Biographical Sketches of the Palatine Families; Bell, Beerman, Bowman, Bellinger, Barse, Casler, Dackstader, Editch, Fulmer, Feller, Fox, Folts, Helmer, Herkimer, Herter, Hoss, Hess, Korsing, Kast, Koons, Kones, Landt, Miller, Mayer, Ohrendorff, Petri, Pouradt, Reelle, Rickert, Shoemaker, Smith, Spies, Spohn, Starring, Teymouth, Veldelent, Welleven, Weaver.

The descendants of the following Palatine families are yet extant in the county: Bowman, Dacksteder, under the name of Dockstader, Felmore, by that of Fulmer, Herter, Lant, now known as Landt, Mayor changed to Moyer, Orendros and Orendorf, now called Ohrendorff, Pears changed to Barse, and Pell to Bell, Reckert and Spoon.

I should not omit to mention the name of Miller, or neglect to say, in this place, that the descendants of Johannes, the patentee, have until the year 1854, retained the ownership of the whole or some portion of the lot granted to their ancestor. But the last proprietor of the name parted with the remnant of a patrimony held in the family more than one hundred and twenty-five years; where sire and grandsire had sported their youthful pastimes, and, when maturer years had cast the burthen on them, where they had toiled and endured in obedience to a high command. Earned by a long and tedious pilgrimage in search of a "haven of rest," and consecrated by the sufferings endured through two long and cruel wars, the title has now passed to a stranger, and the "home-farm" is now divested of all the interesting incidents that have been clustering around its hearth-stones through five generations.

The following families soon became extinct, or removed from the county, and no trace of the names, even, can now be found, if they ever had any real existence :

The Beermans, Fellers, Hoss, Korsings, Pouradts, Spies, and Veldelents. The title to the lots drawn to these names passed into other hands before the revolution, and in some instances can be traced back many years before that event. Owing to the great abuses practiced at one period, under the colonial governors, of granting large or extravagant quantities of lands to individual applicants, in some instances to the extent of fifty thousand acres, where there was no pretence of colonization or settlement, the home government directed that no more than one thousand acres should be patented to one person at any one time, and within a limited period after a grant had been made, and the colonial legislature resumed many, if not all the previous extravagant grants. This restriction was, however, materially, if not completely evaded, when the leading families and influential personages in the colony combined to accomplish by indirection, what the home government prohibited. A number of names would be procured to a petition to the governor and council for a license to purchase the Indian title to as many thousand acres of land as there were names to the petition. The license would, almost as a matter of course, be granted, and the Indian deed being obtained, a patent would be issued. When this was done, the real parties in interest, the affair having been previously arranged and understood, would invite their cograntees to a dinner party, and while the glass circulated freely, and the generous wine had done its office, the stool-pigeon men would execute releases of their interest in the lands patented. In this way many thousand-acre tracts were obtained at the cost of a dinner.

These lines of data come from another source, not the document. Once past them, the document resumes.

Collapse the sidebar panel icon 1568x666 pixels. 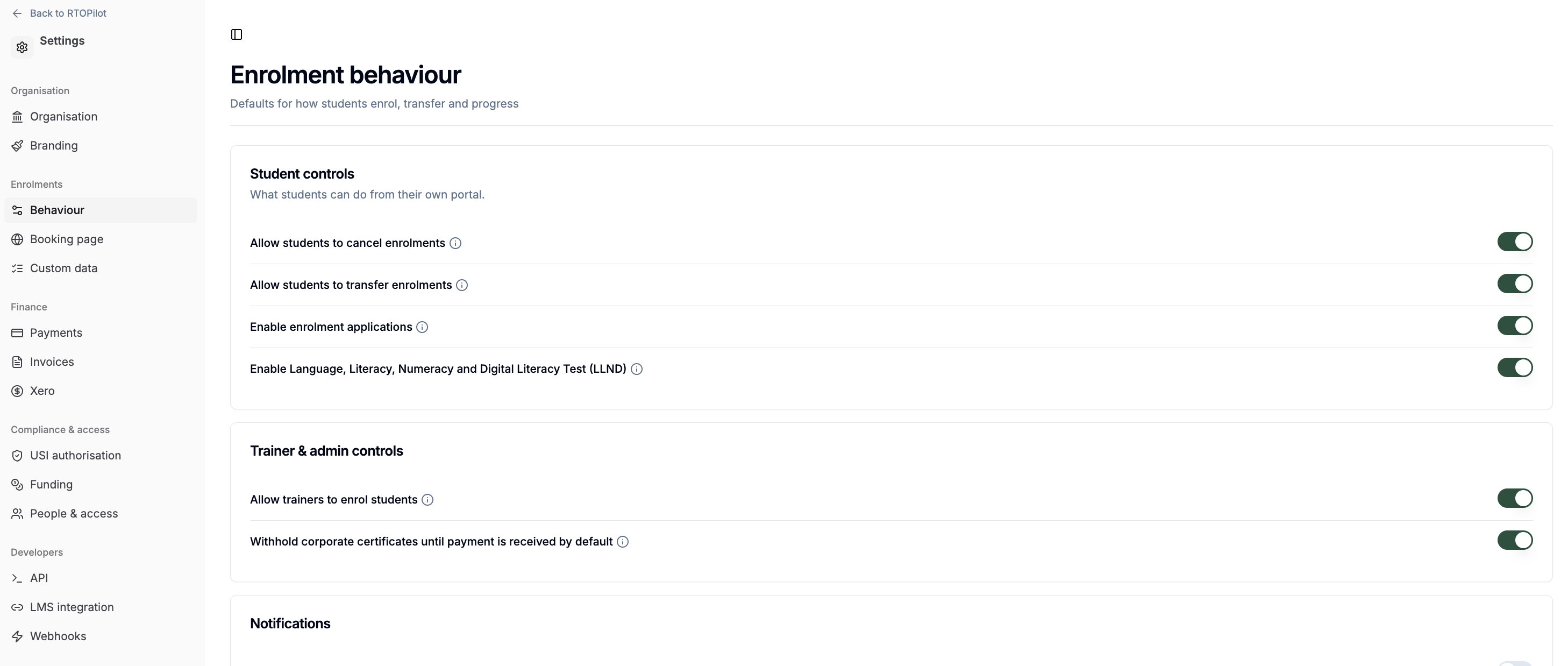[x=237, y=35]
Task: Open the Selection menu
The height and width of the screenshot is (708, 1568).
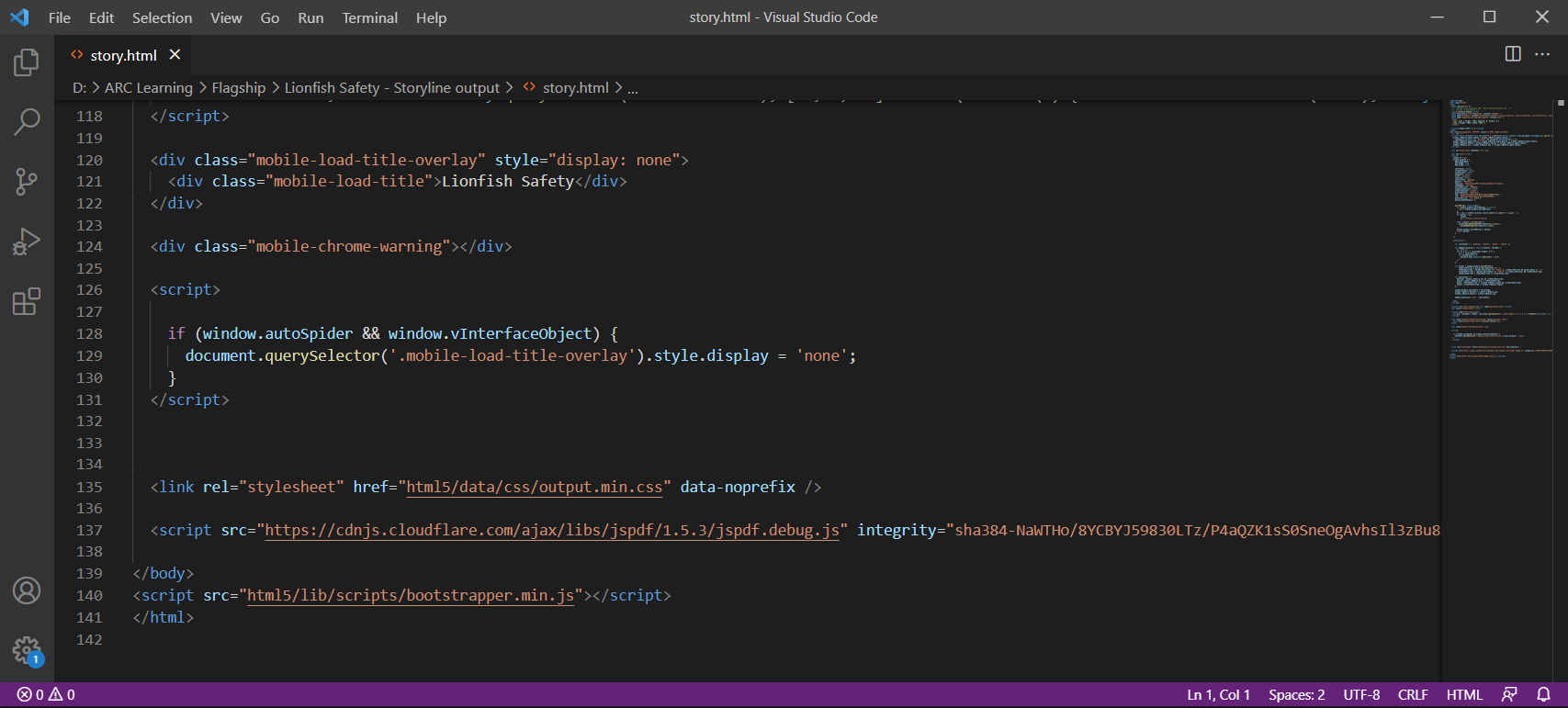Action: point(162,17)
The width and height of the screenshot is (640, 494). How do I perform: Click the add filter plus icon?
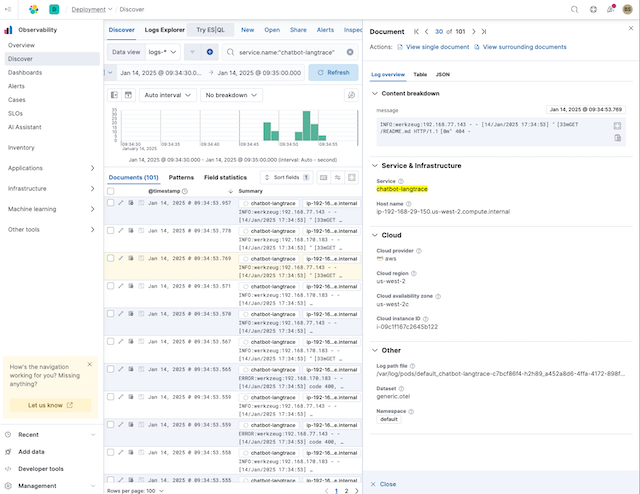tap(209, 51)
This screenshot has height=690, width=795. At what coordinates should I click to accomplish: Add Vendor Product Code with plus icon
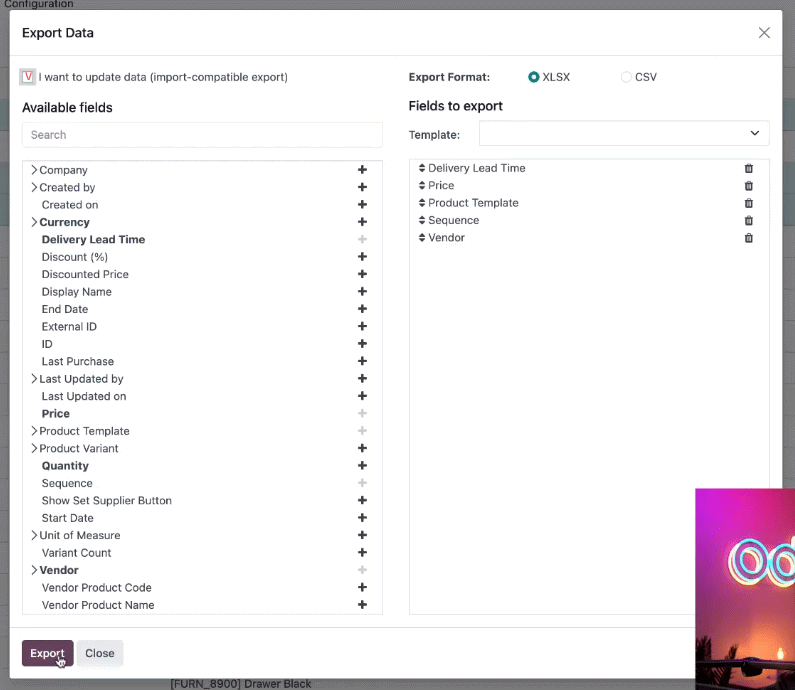point(362,587)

Some of the names which so suddenly disappeared from the upper Mohawk valley are found on the Livingston manor and New York lists. The Zellers may, by a clerical mistake, have been written Fellers. Zoller and Zuller are familiar names among the German population of the county. If any

of the original patentees gave a dinner for a hundred-acre lot, in this then sequestered region, the consideration may not have been inadequate, when compared with a metropolitan feast.

Great changes took place in the pronunciation and method of spelling the original German names, when translated or changed to English. This was unavoidable with a people who did not comprehend the two alphabets.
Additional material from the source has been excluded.